Athletics: Douglas brings rivals to heel
Sunday 12 February 2006
All the wounds of 2005 have yet to fully heal for Nathan Douglas, but the Oxford triple jumper took a positive step forward on the recovery road (and a hop and a jump, too) on day one of the Norwich Union AAA Indoor Championships in Sheffield yesterday.
Last summer Douglas ventured out to the third-longest jump in the world, a massive 17.64m at the outdoor AAA Championships in Manchester in July, but failed to get beyond the qualifying round when it mattered most, at the World Championships in Helsinki in August.
He underwent surgery to remove a bone spur on his left heel in September but was back on the winner's rostrum as a national champion again yesterday. The 23-year-old had to show some mettle to get there in the English Institute of Sport arena. He dropped to second place during the final round when his leading effort of 16.47m was eclipsed by a 16.49m jump from Nick Thomas of Woodford Green. Douglas responded with 16.55m on his last attempt, registering a second victory in seven days, having won in Bergen last weekend with 16.43m. Not that the Oxford City athlete was a happy man afterwards.
"I'm pretty disappointed with my form," Douglas confessed. "I'm struggling to find my rhythm, though I was starting to find it a bit at the end today.
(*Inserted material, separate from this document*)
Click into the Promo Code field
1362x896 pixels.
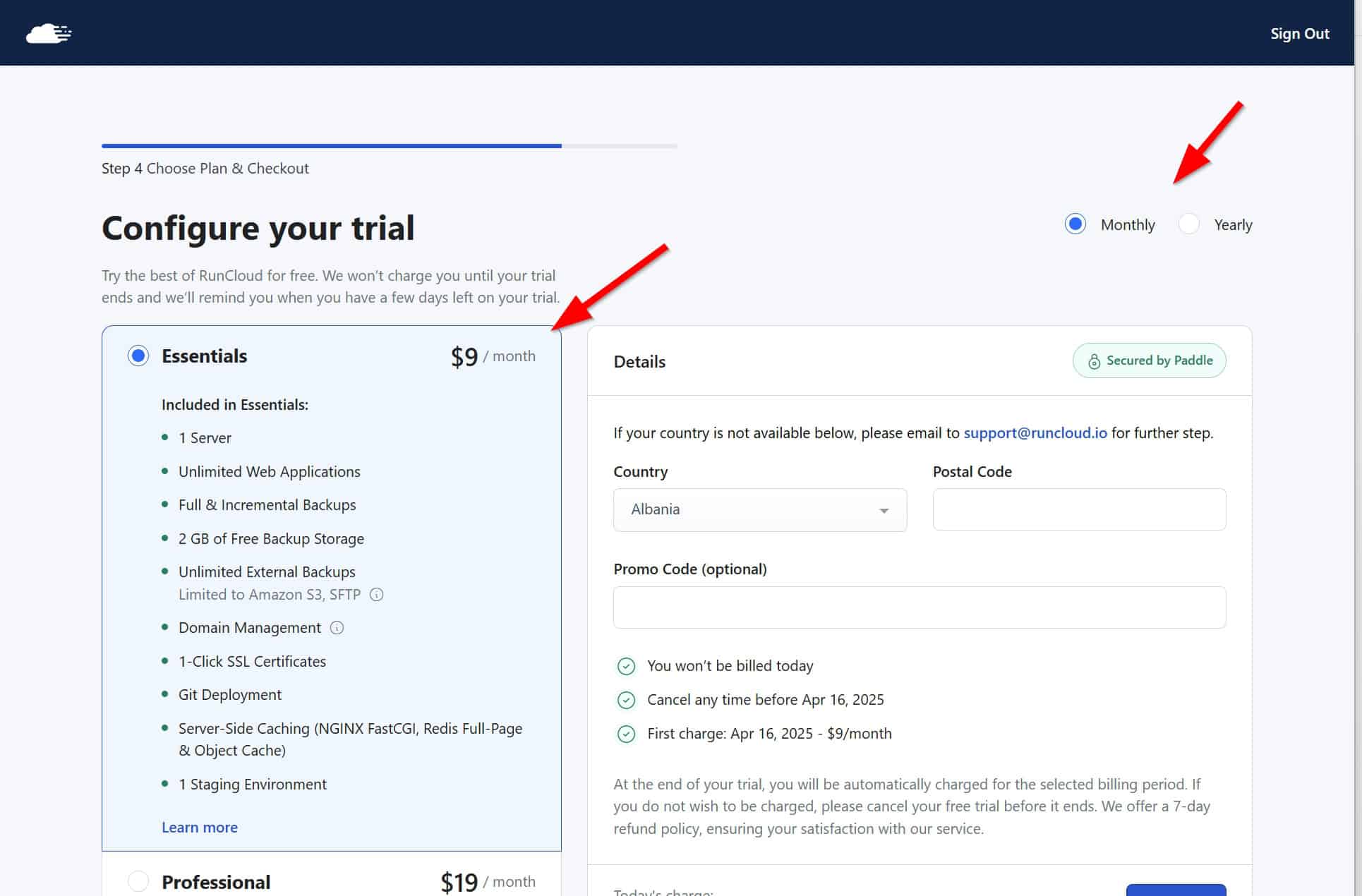point(919,607)
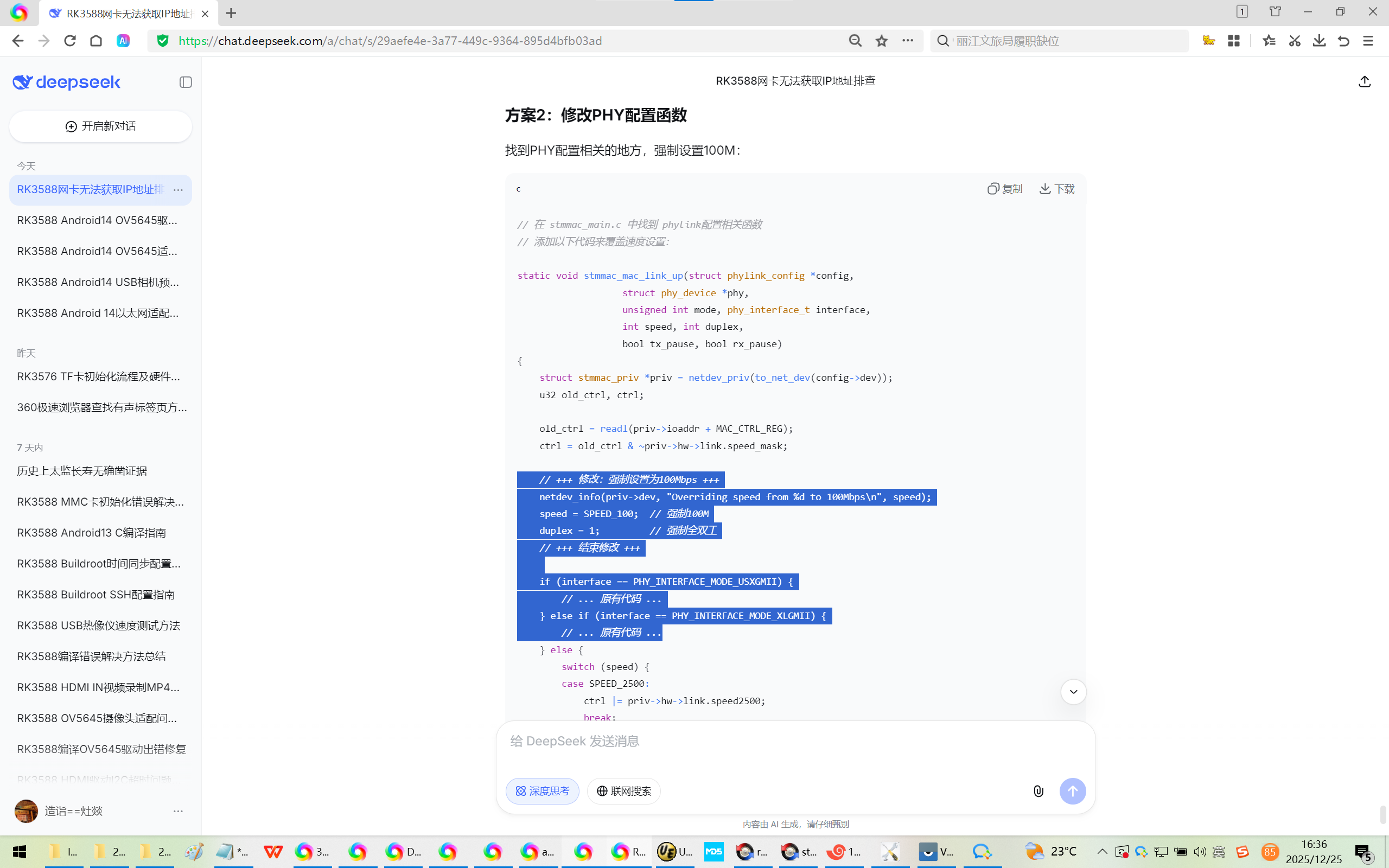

"It has been a bit of a rush for me, starting back. I had the operation in September and I didn't start training again until December."
Douglas has chosen to aim for the World Indoor Champion-ships in Moscow next month, rather than travel to Australia for the Commonwealth Games. Kelly Sotherton, though, will be going for gold in Melbourne, and the Olympic heptathlon bronze medallist was in winning form yesterday. The Birchfield Harrier took the long jump title with an indoor personal best of 6.53m, beating Jade Johnson, back in action after suffering a prolapsed disc, by 18cm.
There was also a personal best for the winner of the men's 60m, Woodford's Tim Abeyie prevailing in 6.64sec and following in the footsteps of his coach, Linford Christie, a three-time winner of the event. The emerging Karen Harewood was in impressive form, too, leading from gun to tape to win her 800m heat in 2min 3.49sec. The 30-year-old Corby athlete ran her first track race only two years ago but stands fifth in the world indoor rankings for 2006.